Спутники
Шрифт:
Глава пятая
С востока на запад
Вспоминая свои первые рейсы, люди санитарного поезда удивлялись: как они не понимали тогда самых простых вещей. Для чего, например, они занавешивали окна вагонов, когда поезд, незамаскированный, стоял на открытой платформе, издалека видный немецким бомбардировщикам? Почему поезд представлялся наиболее надежным убежищем, а люди, отправившиеся с носилками в город, казались отчаянными храбрецами, идущими на верную гибель? На самом деле под открытым небом было гораздо меньше шансов погибнуть. Но люди поняли все это позже, когда фронт остался далеко позади. Поняв, посмеивались над своей неопытностью.
– Вообразите! – говорил доктор Супругов Юлии Дмитриевне, с которой был разговорчивее, чем с другими. –
Фаина сердилась: до каких пор этот человек будет пережевывать свою жвачку? Но она молчала, потому что у нее были виды на Супругова…

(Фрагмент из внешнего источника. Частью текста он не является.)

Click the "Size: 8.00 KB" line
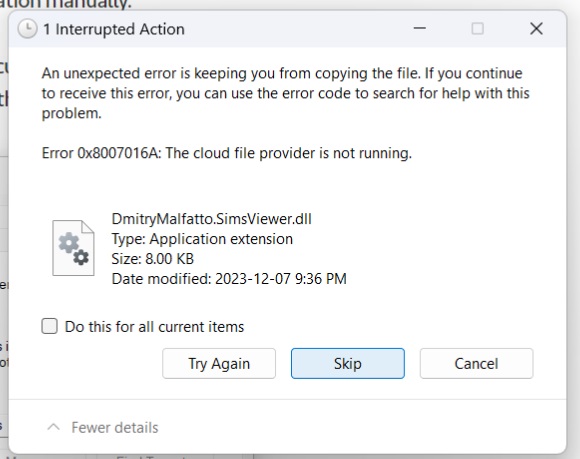The height and width of the screenshot is (459, 580). click(x=153, y=259)
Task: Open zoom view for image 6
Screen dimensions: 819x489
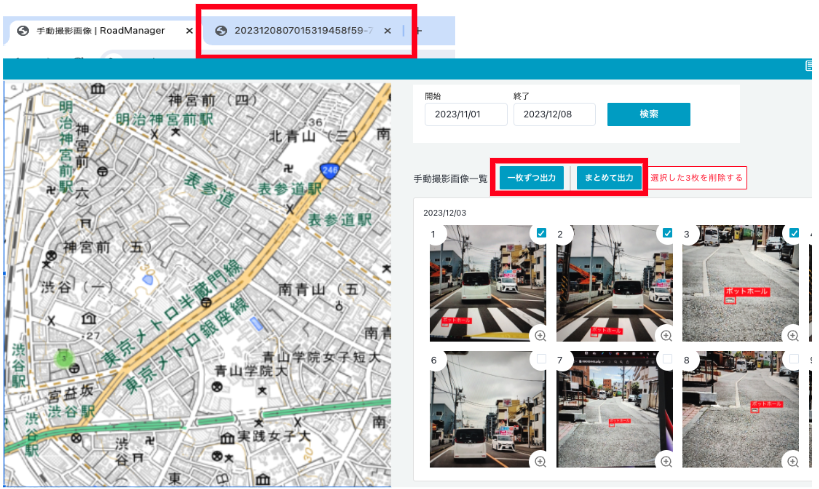Action: [539, 461]
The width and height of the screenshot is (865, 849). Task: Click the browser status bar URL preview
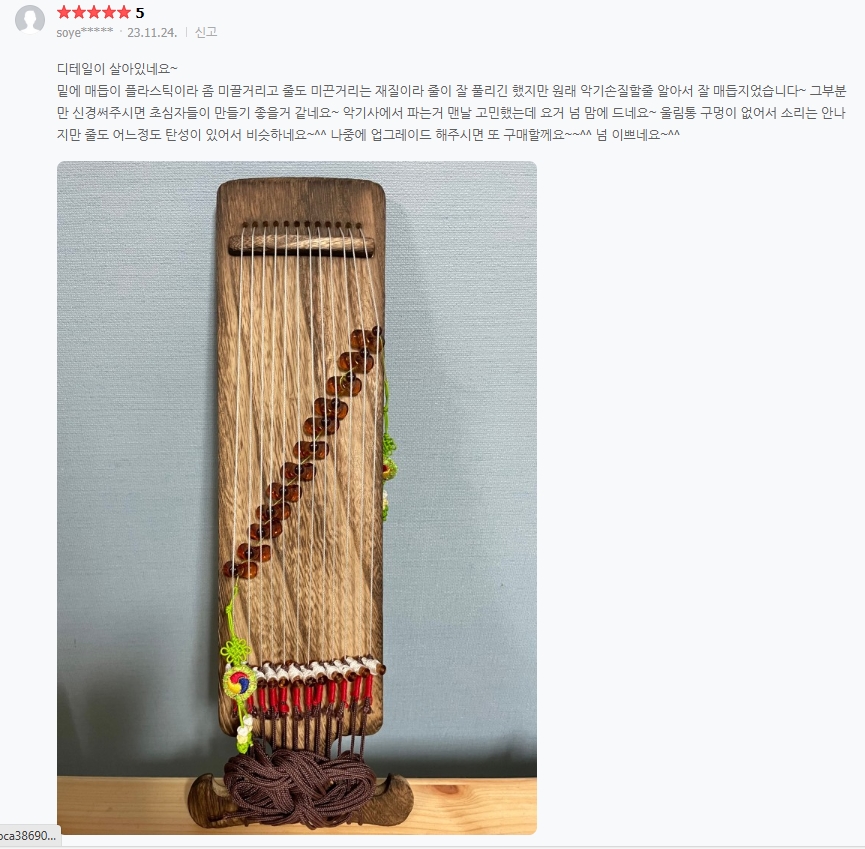click(29, 836)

Фаина жила теперь в одном купе с Юлией Дмитриевной. Собственно, ей полагалось бы жить с Ольгой Михайловной, военфельдшером: у старшей сестры и военфельдшера были почти одинаковые функции в поезде. Ольга Михайловна работала в вагонах для тяжелораненых, Фаина – в вагоне для легкораненых, а обязанности у них были почти одни и те же. И жить бы им следовало вместе, но они не сошлись характерами. Ольга Михайловна, скромная, простенькая и прямолинейная, невзлюбила шумную Фаину. Поведение Фаины, откровенно льнущей к мужчинам, казалось Ольге Михайловне развратным. И она, сама того не желая, придиралась к Фаине и не прощала ей ни малейшего промаха. На утренних совещаниях-десятиминутках, где собирался весь медицинский персонал, Ольга Михайловна никогда не упускала случая кольнуть Фаину этими промахами. Все это были мелочи: то двое трахеотомиков из Фаининого вагона нарушили запрет и пошли прогуливаться по поезду; то больной, которому была предписана диета, по недосмотру санитарки съел пирог с капустой, купленный к тому же у бабы на станции. У Ольги Михайловны повышался и звенел голос, когда она выводила на чистую воду эти безобразия, а Фаина багровела и бурно дышала, но оправдываться ей было трудно: действительно, трахеотомики шлялись по вагонам, действительно, лейтенант из пятого вагона объелся пирогом и его потом рвало, и действительно, за все это отвечала Фаина. Ольге Михайловне хорошо: у нее в кригерах всего сто десять раненых – и каких? Почти все лежачие, ампутанты: лежат, бедняги, на своих подвесных койках с детскими сеточками и больше помалкивают. И полная гарантия, что никто не нарушит правил внутреннего распорядка, не пойдет разгуливать по вагонам, не вылезет в кальсонах на стоянке покупать пироги и самогон…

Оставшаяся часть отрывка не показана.